Greenwich Village: Birthplace of Modern American Drama part 4 in a series
Believe it or not, the Soho Playhouse is actually within the Charlton-King-Vandam Historic District, which was designated 50 years ago this week, a district which is part of the larger South Village. At 15 Vandam, it might have continued as another in the row of 1820s Federal style houses. However in the late 19th century, the Tammany Democrats founded the Huron Club there as a clubhouse for their dealings. Prominent clubmen included “Battery” Dan Finn and the infamous Jimmy “Beau James” Walker, mayor of New York City from 1925-1932, known as “The Night Mayor” due to his predilection for jazz clubs and chorus girls. A theater was founded in the building in the 1920’s, and has been known by various and sundry names ever since.
Renamed the South Village Theatre in 1962, the theater reopened with the original production of Jean Erdman’s musical play The Coach with the Six Insides, based upon the James Joyce novel, Finnegans Wake. In 1963 the theater was taken over by playwright Edward Albee. Albee realized that the future of theater was in jeopardy without incubator space for emerging writers to experiment with form, style, and content. His first full length play, Who’s Afraid of Virginia Woolf, opened on Broadway in 1962 to mixed reviews. Nonetheless, it became a huge commercial hit beyond anyone’s wildest dreams or expectations. He used his own funds from the profits to produce the plays of other young writers.

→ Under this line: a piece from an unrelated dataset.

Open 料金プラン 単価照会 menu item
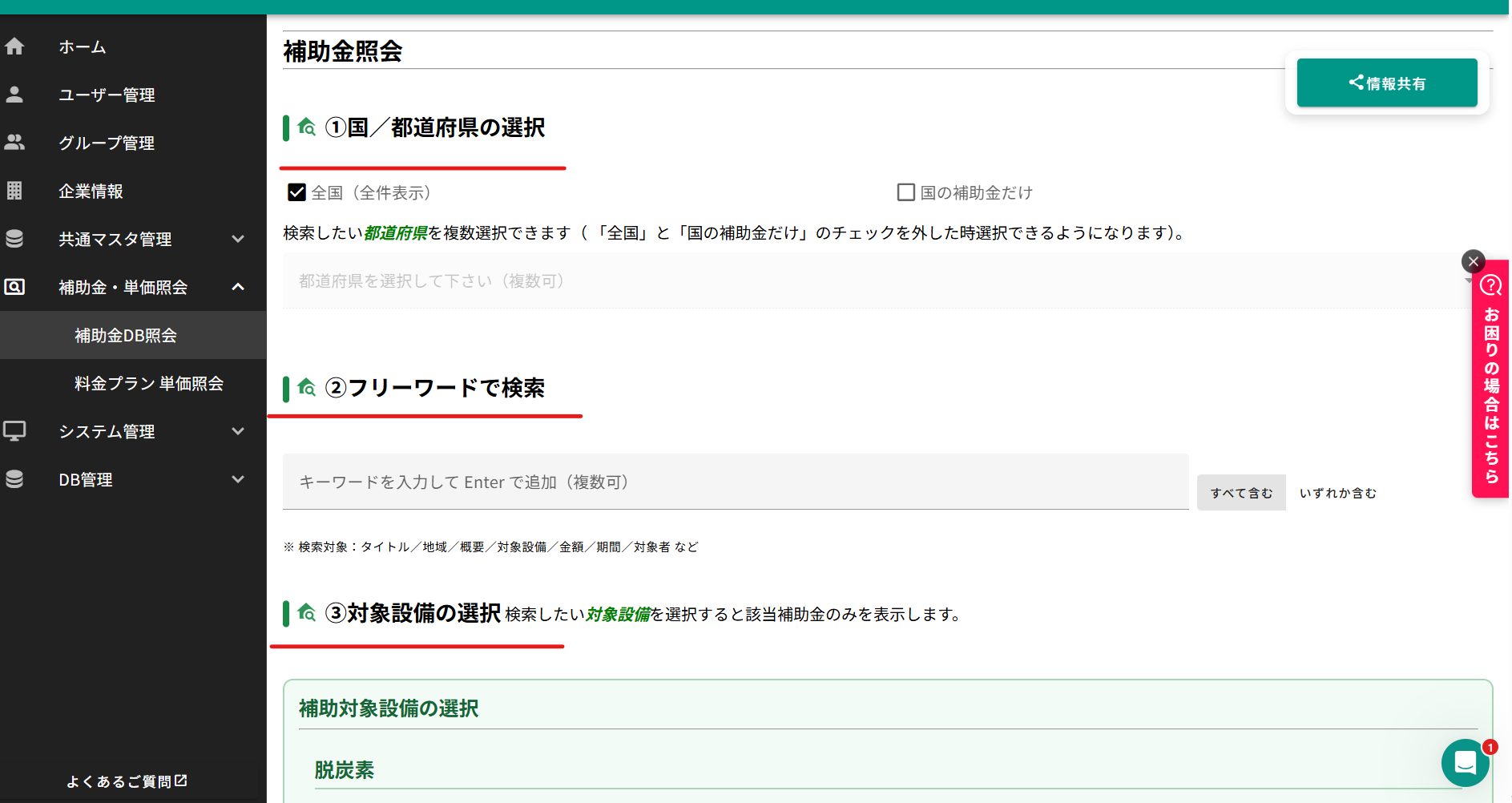The width and height of the screenshot is (1512, 803). pos(149,384)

The philosophy of his production company, The Playwrights’ Unit, centered on the notion that American playwrights deserved a forum in which to learn and take risks in full public view. And so, through the mission of his company, the world was introduced to the brilliance of young playwrights Sam Shepard, LeRoi Jones, Adrienne Kennedy, Terrence McNally, John Guare, Frank Gagliano, Lanford Wilson, Lee Kalcheim, Megan Terry, and others. The theater and its Village location were key to their ability to produce at lower costs than uptown venues, and with more of a free hand without the watchful eye of investors.
15 Vandam is now know as The Soho Playhouse. Dorothy Ames who was at one time the manager of 15 Vandam, was once a playwright and was married to Allen Boretz, also a playwright. Boretz is best known for his 1937 Marx Brothers comedy Room Service. Interestingly, Allen Boretz was also renowned because of his Communist Party connections which resulted in his blacklisting by Hollywood during the Joe McCarthy era in the 1950s.

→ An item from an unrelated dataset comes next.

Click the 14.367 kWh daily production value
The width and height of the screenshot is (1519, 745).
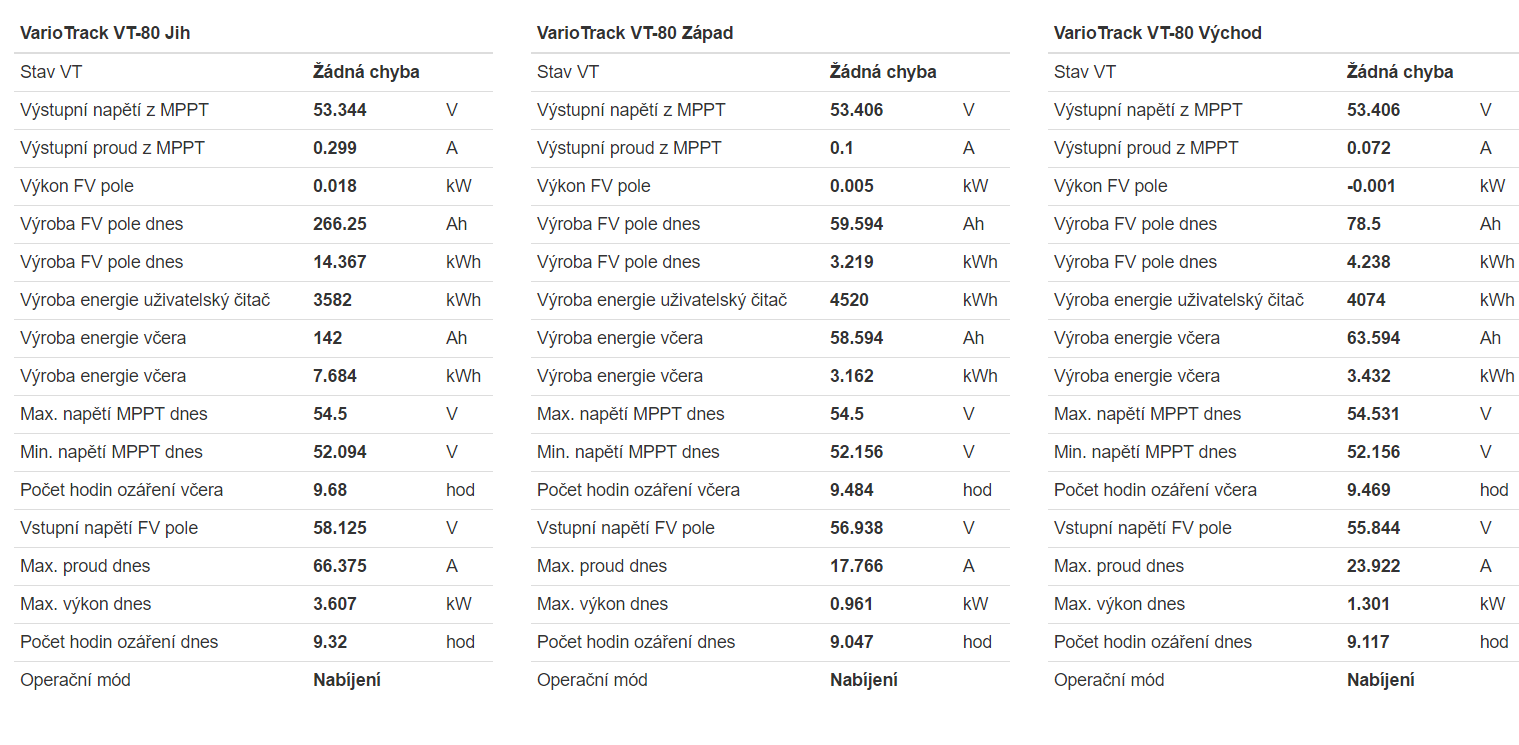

The theater is currently operating under Artistic Director Darren Lee Cole and continues to serve the downtown theater community. The building contains a 199 seat off-Broadway theater and a smaller, more intimate 55 seat cabaret space, appropriately named the Huron Club.
The Huron Club was not a theater in the 1920. Built as the Regular Democratic Club in 1903 it continued as a meeting place until Carmine DeSapio, a member, became leader and moved to Seventh and Barrow in 1943.
The Huron Club was not a theater in the 1920s. For a description of the club from an eyewitness see The Tigers of Tammany, Connable and Silberfarb (1967) at Page 309.